## begin DOCUMENT SEGMENT

The first idea is to bring a corporate-finance approach to consumer lending. This may sound too hard to implement, but other countries have already done so to great effect. We in the U.S. have historically relied on credit scores—an imperfect and backward-looking measurement that focuses on past borrowing. But many Asian countries have gone to a forward-looking approach. Credit bureaus and regulators have jointly created databases and regulations that foster information sharing on both sides of borrowers' balance sheets and their income statements. Lenders then scrutinize this data to make informed assessments of creditworthiness and the affordability of debt.
This obviously is not an inexpensive or simple fix. Yet the potential savings from increased safety should far outweigh the costs. The fact that other countries already have or are moving to adopt such a system should stop and make us think.
Country-by-country implementation of such a standard is better than nothing. But all countries should follow suit. In today's financial system, there is no such thing as a purely local market any more. Excessive leverage and lax credit in any corner of the system can threaten the entire architecture—often with little warning.
Second, I believe that all financial institutions should be required to disclose, in plain language, the essential facts about their products, especially credit offerings. The disclosures currently required by law theoretically tell the customer all he needs to know—provided, of course, that he can get through the fine print. But the information can be complex, confusing and hard to access.
For instance, consumers tend to assume that a credit card with the lowest annual percentage rate is best, but that's not always true. At Citi we offer a product called the Simplicity Card. Customers are not charged annual fees or late fees and are not assessed penalty rate hikes. The interest rate is higher than the rate for many other cards. But for a customer used to being charged those fees, the actual cost of using the card is lower.
Yet we can't make that crystal clear because other card issuers are not required to disclose the total potential cost of credit for their products. Hence consumers can't make direct comparisons. They should be able to—which means that issuers should be required to disclose the full cost of credit for their products, which includes late fees and interest increases, in one clear sum.
Third, we need stronger product regulation to protect consumers against behavioral arbitrage. This is one instance where market mechanisms are inadequate to protect consumers' interests.
What happens is often similar to the card example I just cited. When buying a car, for instance, a consumer is likely to choose the financing plan with the lowest up-front cost. Yet once every other cost and fee is factored in, the car with the lower monthly payment is often more expensive than the one parked next to it with the higher monthly payment. Think of the pre-crisis explosion of ARMs, Option ARMs, no-down payment loans and the like—they looked cheap but turned out to be very expensive.
Other countries have addressed this problem by setting loan-to-value ratios for mortgages. These countries have clearly decided that it's not enough to leave things at caveat emptor. Some of the real-life patterns we see in consumer behavior lead to decisions that harm individuals' balance sheets and threaten systemic safety. As we learned from the credit crisis and housing bubble, bad individual consumer decisions are not necessarily isolated events that hurt only the decision makers. In the aggregate, they can threaten the prosperity of the entire global economy. The point of rules against behavioral arbitrage is less to protect individuals from their own poor decisions than it is to protect the rest of us.
Let me turn now to the institutional side. The market for equities could not be more transparent. All of us have access to up-to-the minute information on equity pricing—and we all are seeing the exact same information, at exactly the same time. Opportunities for arbitrage are rare.
Derivatives, on the other hand, remain too opaque. Brokers often don't know the volumes of transactions, the prices or the amounts outstanding. Lack of transparency inhibits market discipline, obscures risk and leaves nasty surprises buried in the system.

## end DOCUMENT SEGMENT
## begin ROWS

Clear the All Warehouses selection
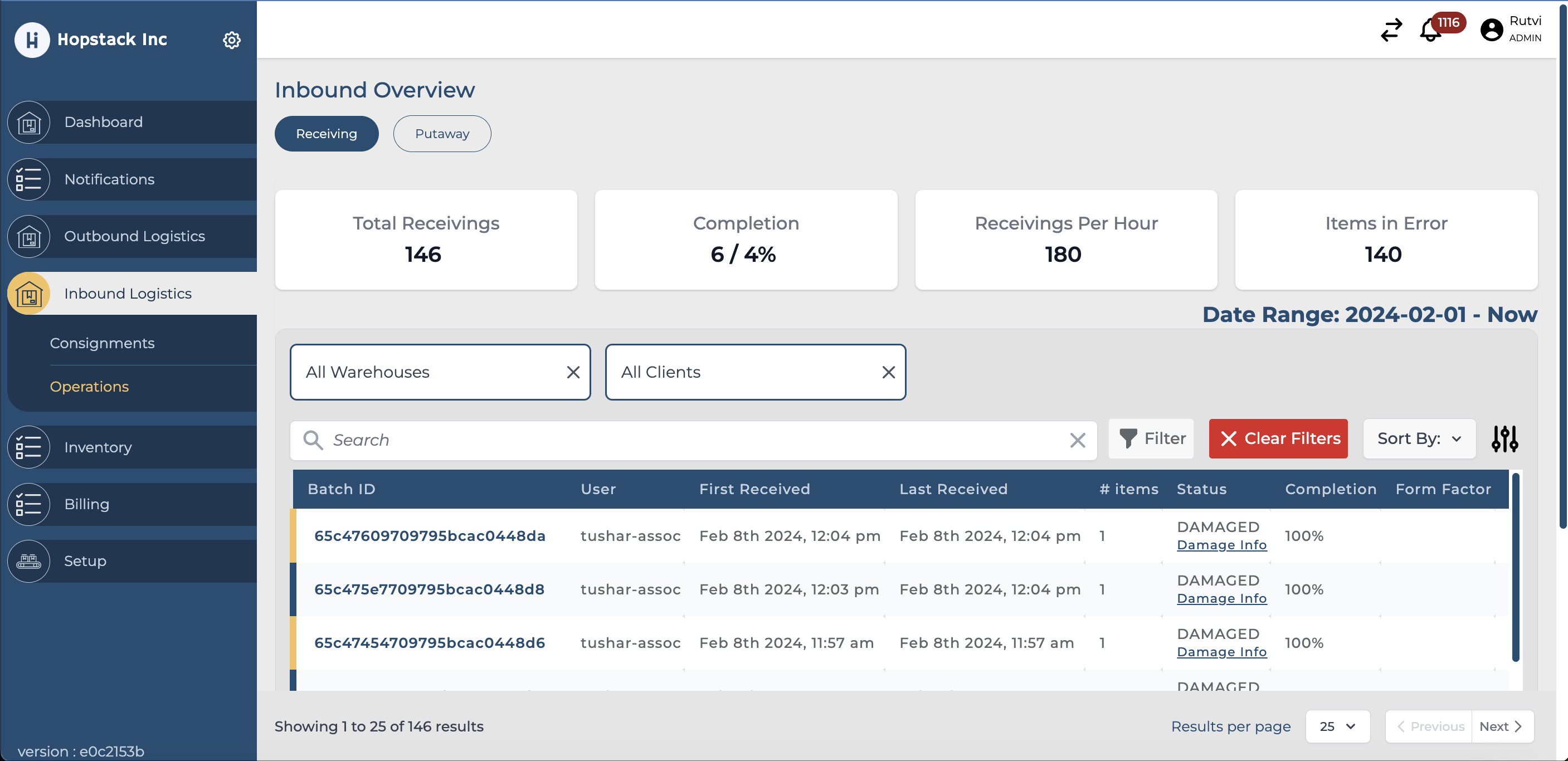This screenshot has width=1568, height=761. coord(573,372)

## end ROWS
## begin ROWS

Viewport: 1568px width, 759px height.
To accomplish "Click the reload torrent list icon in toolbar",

## end ROWS

CHALLENGE 1 →
In the passage on financial reform, translate this sentence into Spanish: "Lack of transparency inhibits market discipline, obscures risk and leaves nasty surprises buried in the system."
CHALLENGE 2 →
List every charge that the passage on financial reform says Simplicity Card customers do not face.

EXERCISE ANSWER 1 →
La falta de transparencia inhibe la disciplina del mercado, oculta el riesgo y deja sorpresas desagradables enterradas en el sistema.

EXERCISE ANSWER 2 →
- Annual fees
- Late fees
- Penalty rate hikes